Loancore Capital Markets LLC Outlook Revised To Negative On Economic Impact From COVID-19; 'B+' Rating Affirmed

  • We expect the economic impact of COVID-19 to lead to deterioration in prices or confidence in commercial real estate (CRE) and commercial mortgage-backed securities (CMBS), which could result in loan losses, margin calls on repurchase facilities, as well as stress on earnings for CRE lenders.
  • We are revising our outlook on the company to negative from stable. At the same time, we are affirming our 'B+' issuer credit rating on the company.
  • The negative outlook reflects our view that the company may experience a deterioration in asset values in the current difficult operating environment, leading to margin calls on its secured repurchase agreements.
NEW YORK (S&P Global Ratings) March 26, 2020--S&P Global Ratings said today it revised its outlook on Loancore Capital Markets LLC (LCM) to negative from stable. At the same time, we affirmed our 'B+' issuer credit rating on LCM.
The fallout from COVID-19 has increased the risk that LCM experiences losses and receives margin calls on its securities and loan portfolio investments. The company depends on its secured repurchase facilities, which are backed by mortgage loans, participation interests, and CMBS, to finance the origination and purchase of CRE loans for securitization. LCM's draws on these facilities fluctuate around the timing of originations and securitizations; as of Aug. 31, 2019, the company had $430 million of borrowings under the facilities, but, as of Nov. 30, 2019, the amount drawn was $152 million as a result of a securitization that LCM completed in late 2019. The company also ended November 2019 with approximately $51 million of approved and undrawn capacity on its repurchase agreements.

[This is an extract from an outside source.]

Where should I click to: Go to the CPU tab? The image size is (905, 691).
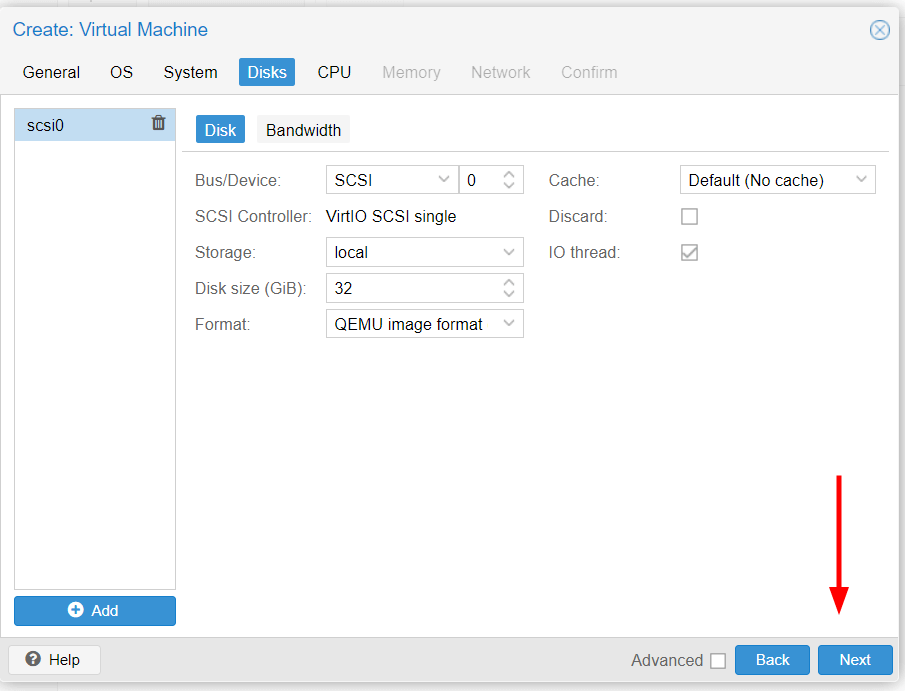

We believe that increased spreads on CMBS facilities could lead to margin calls in the short term, while the potential credit deterioration in LCM's loan portfolio could also result in margin calls. The company is focused on originating and purchasing office, multifamily, retail, industrial, and hospitality mortgage loans in metropolitan areas mostly on the east and west coasts of the U.S., and the company held approximately $489 million of loans for sale as of Nov. 30, 2019. We believe the value of these assets could deteriorate in the current uncertain environment. Favorably, LCM has shifted away from higher-risk transitional loans since 2017, which reduces credit risk.
The negative outlook reflects our view that, over the next 12 months, the current difficult operating environment may result in deterioration in prices or confidence in CRE markets that could lead to loan losses, margin calls on repurchase facilities, and stress on earnings. We expect leverage to fluctuate according to the timing of originations and securitizations but to remain below 4.5x. We expect the company will address the June 2020 maturity of its $300 million senior unsecured notes by May 2020.
We could lower the ratings over the next six to 12 months if:
  • Declining CRE property valuations and weakening loan performance strain liquidity,
  • LCM increases leverage materially, or
  • The company suffers material losses or profitability issues, or asset quality deteriorates.
We could revise the outlook to stable over the next six to 12 months if the macroeconomic environment improves, the company's liquidity remains adequate, in our view, asset quality is relatively stable, and leverage remains within our expectations.